Um eine Seite zu bearbeiten, brauchst du nur auf die entsprechende [Seitenzahl] zu klicken. Weitere Informationen findest du hier: Hilfe
Indexseite
[14]
Aus jüngstvergangenen Tagen.
Nr. 3. Ein Name für das erste deutsche Kriegsschiff.

In der Sitzung des Frankfurter Parlamentsvom 31. August 1848 wurde über das deutsche Reichsbanner und die deutsche Flagge verhandelt. Gagern schlug für letztere den doppelten schwarzen Adler mit abgewendeten Köpfen, ausgeschlagenen rothen Zungen, goldenen Schnäbeln und dergleichen offenen Fängen in goldenem Felde vor.

„Gold in Gold,“ wurde hiergegen eingewendet, „sieht man ja nicht; goldene Klauen und goldene Schnäbel in goldenem Felde verschwinden, – so kann der deutsche Adler wohl zwei Köpfe, aber weder Schnäbel noch Klauen haben.“

„Ich kann das Amendement nicht mehr zulassen,“ erwiderte der Vorsitzende, und der Doppeladler wurde ohne Klauen und Schnäbel in die Welt hinausgejagt.

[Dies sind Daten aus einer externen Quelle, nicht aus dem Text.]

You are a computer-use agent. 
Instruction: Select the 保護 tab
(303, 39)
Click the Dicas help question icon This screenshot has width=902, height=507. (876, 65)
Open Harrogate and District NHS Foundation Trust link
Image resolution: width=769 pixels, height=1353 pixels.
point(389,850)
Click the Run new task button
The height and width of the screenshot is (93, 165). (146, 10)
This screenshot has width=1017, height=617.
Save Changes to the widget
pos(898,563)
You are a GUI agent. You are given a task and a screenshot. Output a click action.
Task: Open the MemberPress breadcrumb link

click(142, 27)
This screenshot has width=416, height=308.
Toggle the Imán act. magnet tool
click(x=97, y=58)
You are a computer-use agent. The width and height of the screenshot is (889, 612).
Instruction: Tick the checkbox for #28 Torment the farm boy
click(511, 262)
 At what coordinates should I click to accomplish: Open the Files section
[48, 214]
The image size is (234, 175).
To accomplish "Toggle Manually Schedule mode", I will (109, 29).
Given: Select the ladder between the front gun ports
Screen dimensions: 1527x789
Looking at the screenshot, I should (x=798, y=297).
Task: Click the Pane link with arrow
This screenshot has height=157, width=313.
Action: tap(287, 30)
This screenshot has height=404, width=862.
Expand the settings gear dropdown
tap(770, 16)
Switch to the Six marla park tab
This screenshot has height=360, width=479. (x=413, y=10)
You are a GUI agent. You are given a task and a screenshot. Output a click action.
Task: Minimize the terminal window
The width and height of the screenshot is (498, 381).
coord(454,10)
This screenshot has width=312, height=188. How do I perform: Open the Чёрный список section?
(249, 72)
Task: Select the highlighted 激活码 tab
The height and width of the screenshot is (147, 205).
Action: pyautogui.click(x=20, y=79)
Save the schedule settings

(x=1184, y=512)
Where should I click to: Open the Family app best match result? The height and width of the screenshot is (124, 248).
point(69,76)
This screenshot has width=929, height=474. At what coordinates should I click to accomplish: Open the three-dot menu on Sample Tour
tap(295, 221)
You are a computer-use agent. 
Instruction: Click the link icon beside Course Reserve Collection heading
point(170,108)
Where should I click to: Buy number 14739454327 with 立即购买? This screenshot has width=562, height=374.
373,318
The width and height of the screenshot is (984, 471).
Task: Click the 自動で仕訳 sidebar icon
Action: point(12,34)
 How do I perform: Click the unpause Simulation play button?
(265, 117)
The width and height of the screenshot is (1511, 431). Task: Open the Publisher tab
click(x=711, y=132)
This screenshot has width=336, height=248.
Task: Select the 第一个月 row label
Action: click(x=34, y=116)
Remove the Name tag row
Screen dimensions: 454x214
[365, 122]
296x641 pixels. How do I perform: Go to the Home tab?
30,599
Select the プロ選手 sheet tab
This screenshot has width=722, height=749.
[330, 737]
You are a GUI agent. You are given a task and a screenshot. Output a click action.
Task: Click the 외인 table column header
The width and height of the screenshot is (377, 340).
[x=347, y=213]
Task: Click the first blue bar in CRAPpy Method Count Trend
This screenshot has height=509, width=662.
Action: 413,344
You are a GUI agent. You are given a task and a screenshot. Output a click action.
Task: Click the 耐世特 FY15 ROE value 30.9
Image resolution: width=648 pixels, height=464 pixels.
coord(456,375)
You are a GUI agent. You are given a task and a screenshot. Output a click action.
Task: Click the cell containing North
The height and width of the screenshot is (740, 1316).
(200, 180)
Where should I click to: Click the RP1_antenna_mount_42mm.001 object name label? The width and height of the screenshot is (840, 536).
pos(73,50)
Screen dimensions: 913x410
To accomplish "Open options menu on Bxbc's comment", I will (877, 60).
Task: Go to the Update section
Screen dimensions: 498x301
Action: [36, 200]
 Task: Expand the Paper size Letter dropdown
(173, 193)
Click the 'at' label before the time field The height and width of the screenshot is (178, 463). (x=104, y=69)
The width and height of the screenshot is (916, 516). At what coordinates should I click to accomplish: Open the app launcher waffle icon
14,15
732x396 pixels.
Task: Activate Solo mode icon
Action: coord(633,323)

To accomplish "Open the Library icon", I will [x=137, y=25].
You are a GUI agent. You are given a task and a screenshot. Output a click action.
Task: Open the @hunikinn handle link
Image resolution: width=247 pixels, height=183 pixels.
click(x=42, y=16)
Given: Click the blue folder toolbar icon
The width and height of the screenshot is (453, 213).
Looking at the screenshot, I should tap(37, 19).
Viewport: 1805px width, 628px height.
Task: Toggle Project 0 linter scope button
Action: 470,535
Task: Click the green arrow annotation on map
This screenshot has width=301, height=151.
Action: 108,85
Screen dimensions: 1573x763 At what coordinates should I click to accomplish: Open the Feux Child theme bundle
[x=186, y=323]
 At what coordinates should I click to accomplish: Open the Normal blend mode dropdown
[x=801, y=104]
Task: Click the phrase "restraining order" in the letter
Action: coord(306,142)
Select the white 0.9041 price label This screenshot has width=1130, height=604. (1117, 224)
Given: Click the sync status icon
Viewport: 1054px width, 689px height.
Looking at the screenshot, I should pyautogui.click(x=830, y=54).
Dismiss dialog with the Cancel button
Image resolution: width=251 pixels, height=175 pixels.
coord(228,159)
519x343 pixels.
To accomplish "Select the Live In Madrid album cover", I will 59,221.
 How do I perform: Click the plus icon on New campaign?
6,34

Beim Schluß dieser Verhandlung schlug dann dasselbe Parlamentsmitglied, das vor dem Adler ohne Klauen und Schnäbel gewarnt, noch zusätzlich vor, einen allgemeinen Beschluß zu fassen, daß jedes deutsche Kriegsschiff, welches ein feindliches Kriegsschiff mit mehr als 20 Kanonen einbringe, einen Preis von 50.000 Thlr. erhalten, das gewonnene Kriegsschiff den Namen des Capitains, der es eingebracht, führen, und sobald das Schiff untauglich werde, das nächste neuerbaute den Namen verewigen solle.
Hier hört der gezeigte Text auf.